Book Review: “Mind Your Manors” by Lucy Lethbridge
Mind Your Manors: Tried-and-True British Household Cleaning Tips by Lucy Lethbridge
I’ve always been interested in how people actually live; not just the ones who make the history books. Most people never make the history books. Most people are support staff for history-makers. After all, do you really think that Queen Victoria washed her own laundry or scrubbed her own chamberpot?
She did not. She had servants.
Lucy Lethbridge, our intrepid author, wrote a fascinating, in-depth book a few years back titled “Servants: A Downstairs History of Britain from the Nineteenth Century to Modern Times”. That was a much better book than this one.
Mind Your Manors distills out the first-person reports, the drudgery, the endless scutwork, the attitudes of our betters towards their servants (no modern devices “because we don’t want you being lazy, now do we?”), the resentments, and finally, the slow, forced changes because the servant class found alternatives that paid better, required much less work, and didn’t subject you to the “attentions” of the master.
Servants went into great detail on all those subjects. Without that immense attention to detail, Mind Your Manors is a skimpy book.
It also doesn’t contain nearly as many household tips as you would expect from the subtitle. There should be a lot more pictures and diagrams, too, along with a bibliography for further reading.
So who is this book for? I’d have to guess someone being introduced for the very first time to the reality of servant life. This same someone doesn’t really care about the immense day-to-day drudgery an English country house requires to keep it clean, properly fed, clothed, and staffed. That someone wants a quick overview and nothing more.
Don’t misunderstand me. Minor Your Manors is an amusing little introduction to the subject; quick and easy and enjoyable to read. Another tip for you: this book was originally published in Great Britain as Spit and Polish: Old-Fashioned Ways to Banish Dirt, Dust, and Decay so don’t be deceived into thinking Ms. Lethbridge wrote three books on the servant class.
If you are interested in learning how a mansion is maintained and the lives of the army doing the work, read Servants instead. My copy is heavily underlined throughout with one amazing tidbit after another. When I was reading it over many breakfasts, I would read passages aloud to my long-suffering husband. I was particularly taken with servants’ memories about their upper-class suffragette employers railing on about the rights of women while completely oblivious to the laboring housemaids who made it possible for them to go out and march for the vote. As with Queen Victoria, those ladies didn’t beat their own carpets or brush down their own clothes or scrub the soot off their light fixtures.

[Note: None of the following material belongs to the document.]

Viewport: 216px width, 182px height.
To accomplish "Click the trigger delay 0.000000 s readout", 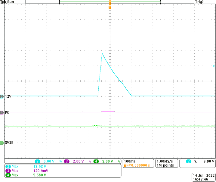I will point(137,166).
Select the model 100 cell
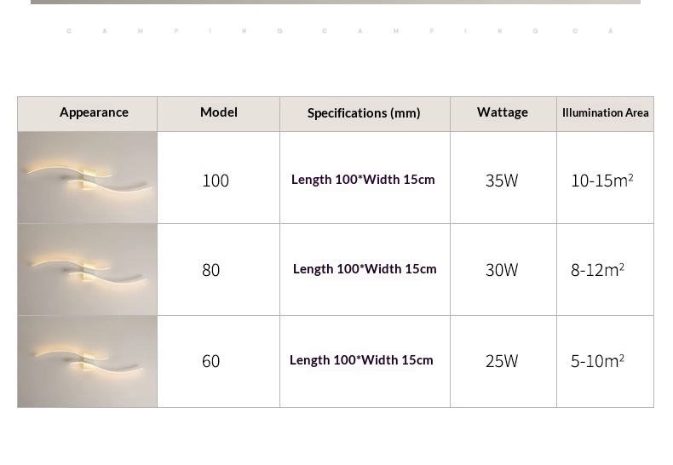 coord(216,181)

There are none so blind as those who will not see.
Servants provides plenty of raw material for background and even plots for all you writers out there. It comes with an extensive bibliography too, for further education. I would give it five sparklers.
If you’re still interested in Mind Your Manors, get your copy from the library.
If you want a good, involving, genuinely useful resource, get Servants: A Downstairs History of Britain from the Nineteenth Century to Modern Times.